> [Instruksi]: Menurut dokumen tentang akad nikah mut'ah, dalam bahasa apa formula akad harus disampaikan sesuai dengan ihtiyath wajib?

Hits
51143
Tanggal Dimuat: 2007/01/04
Kode Site fa627 Kode Pernyataan Privasi 28449
Ringkasan Pertanyaan
Bagaimanakah lafaz akad mu’tah itu? Apa saja yang menjadi syarat-syarat dan hukumnya?
Pertanyaan
Apakah seorang selain ustadz dapat membacakan akad nikah mut’ah? Apa saja yang menjadi syarat-syarat yang harus dipenuhi?
Jawaban Global

Untuk melangsungkan akad nikah mut’ah (temporer) terdapat beberapa syarat yang harus dipenuhi:

  1. Membaca formula akad; artinya bahwa semata-mata rela dan ridha di antara kedua belah pihak, pria dan wanita belum memadai melainkan harus disertai dengan ekspresi lafaz khusus).
  2. Sesuai dengan ihtiyath wajib, formula akad harus disampaikan dalam bahasa Arab yang baik dan benar. Dan apabila pria dan wanita tidak dapat membaca akad dalam bahasa Arab dengan baik dan benar maka keduanya dapat (dibolehkan) membaca akad dengan bahasa mana pun dan tidak diwajibkan bagi mereka untuk mengambil wakil akan tetapi sedemikian ia berkata-kata sehingga makna “zawwajtu” (aku nikahkan) dan “qabiltu” (aku terima) dapat dipahami dengan benar.

> [Data yang Diberikan]:
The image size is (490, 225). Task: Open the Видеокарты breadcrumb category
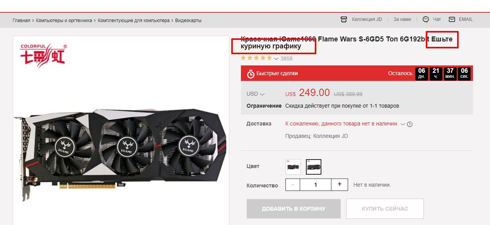click(188, 21)
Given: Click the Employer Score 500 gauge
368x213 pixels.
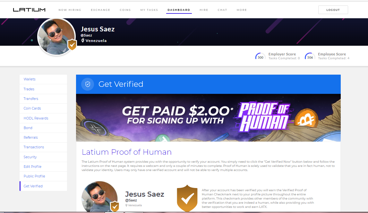Looking at the screenshot, I should click(260, 56).
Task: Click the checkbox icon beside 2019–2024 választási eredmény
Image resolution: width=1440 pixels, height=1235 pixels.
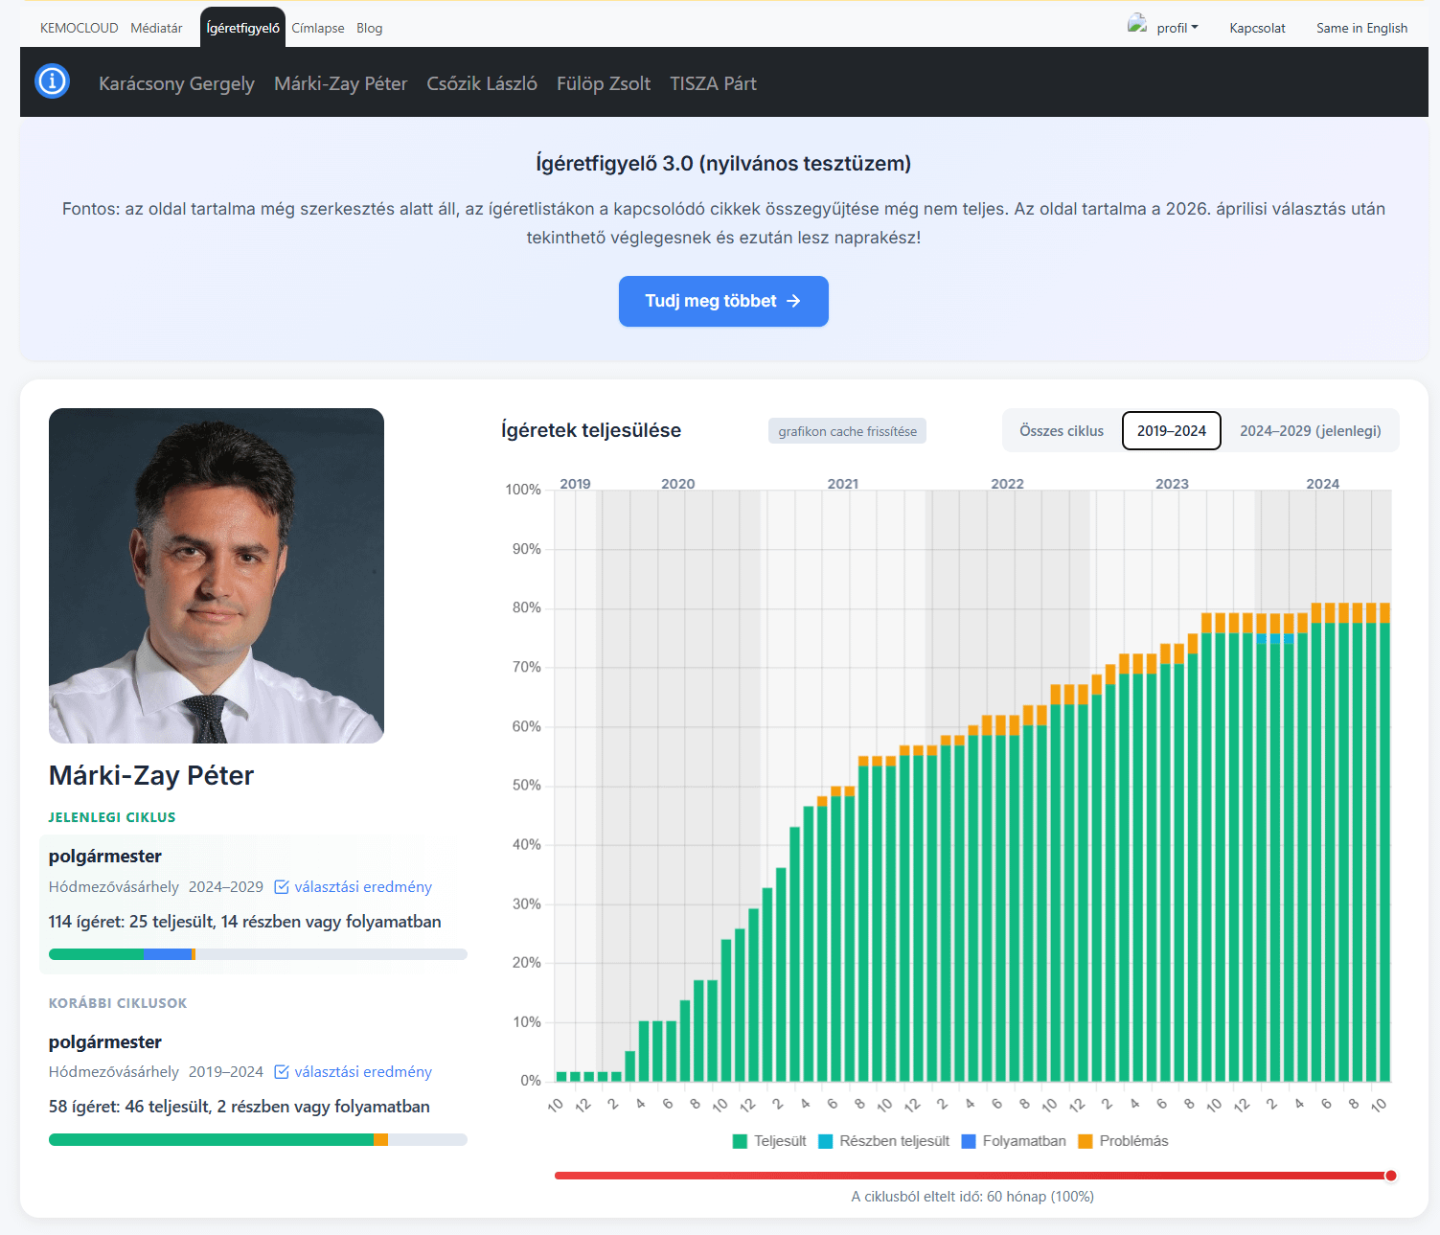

> [Jawaban]: Dalam bahasa Arab yang baik dan benar.